Joint meeting with the Lancashire Group of the Geologists’ Association

Time / Date: 10:30 am, Saturday, 13th September

Meeting at: Downham’s main car park [SD: 785 442]. Please ensure that valuables are out of sight as the cars will be left here until the end of the trip.

Practical Details: The excursion is a circular route and you will need to carry a packed lunch and be prepared for inclement weather. Hiking boots are recommended (if not essential) because the day will be spent examining localities along the flanks of Pendle Hill, most of which are in stream sections.

Geological setting
The Craven Basin in Mississippian (Lower Carboniferous) times is characterised by rift basins, half-grabens and tilt blocks and Waulsortian Mudmounds.
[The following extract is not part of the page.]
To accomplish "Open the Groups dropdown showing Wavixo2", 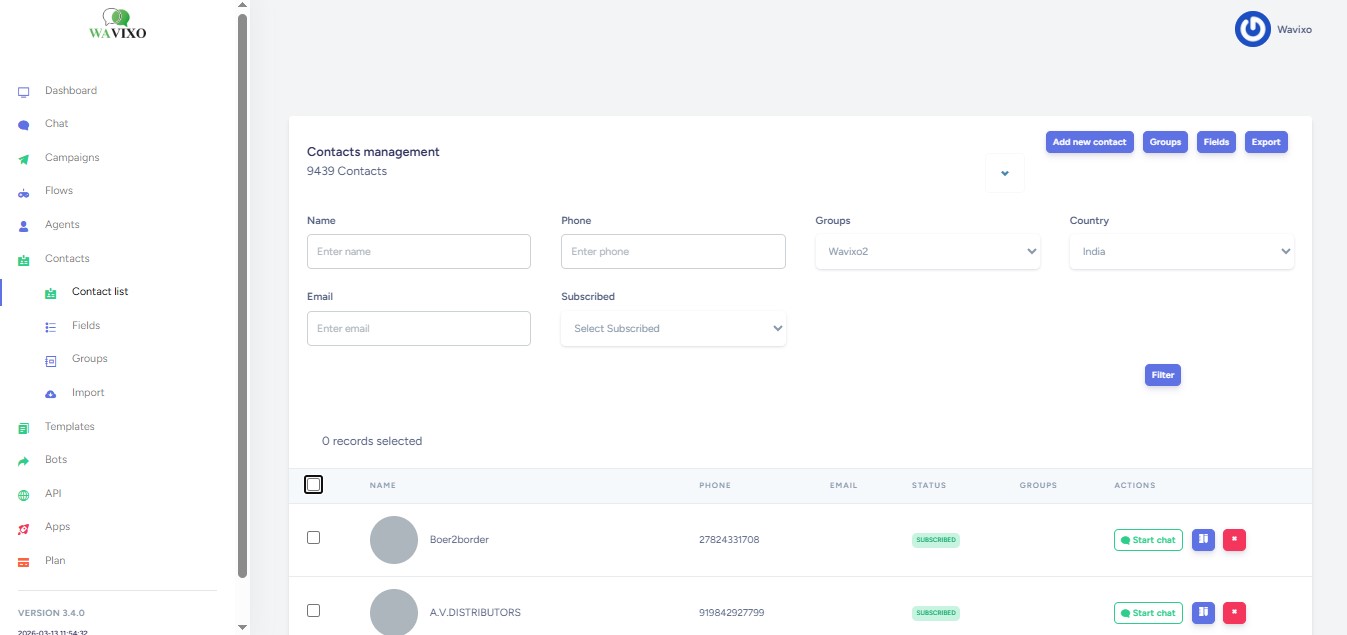I will [x=927, y=252].
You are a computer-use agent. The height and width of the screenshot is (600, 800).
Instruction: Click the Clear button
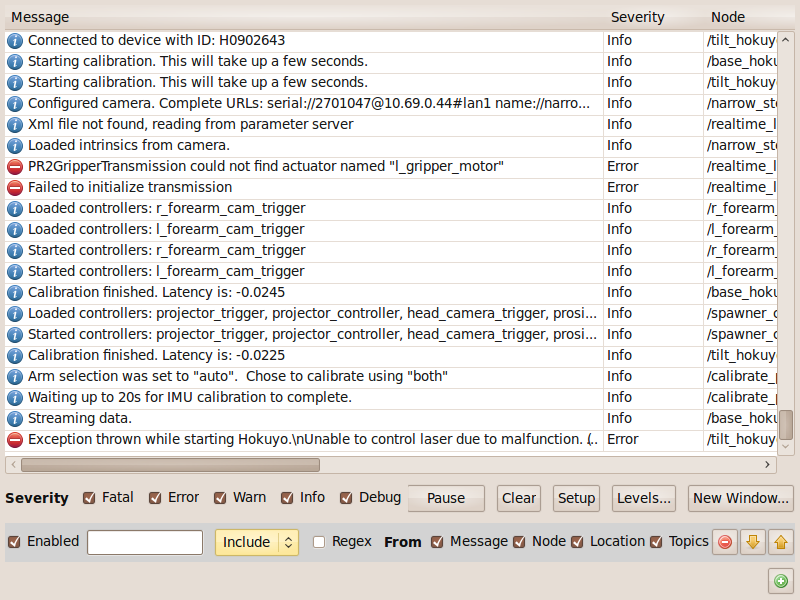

Gerna Hill, our first stop for the day, is an excellent example of a Waulsortian build-up as first described in the type locality in Belgium.

Pendle Hill is capped by sandstones of the Pendle Grit Formation (the type section being in Little Mearley Clough, which is a SSSI (a Site of Special Scientific Importance) and also the type section for the goniatite Tumulites pseudobilinguis. Below the Pendle Grit lies the Upper Bowland Shale Formation depicted by the steep gullies on the hillside. Goniatites and bivalves are the dominant faunas associated with these mudstones and shale sediments. The resistant Pendleside Sandstone marks the change in slope and transition into the Lower Bowland Shale Formation.

O.S. Maps
1: 25 000 sheet SD 64 / 74 Clitheroe and Chipping
Geol. Survey 1:63 360 Sheet 68 Solid Clitheroe

Reference
Riley, N.J. 1990: Stratigraphy of the Worston Shale Group (Dinantian), Craven Basin, north-west England.
Proceedings of the Yorkshire Geological Society, 48, 163-187.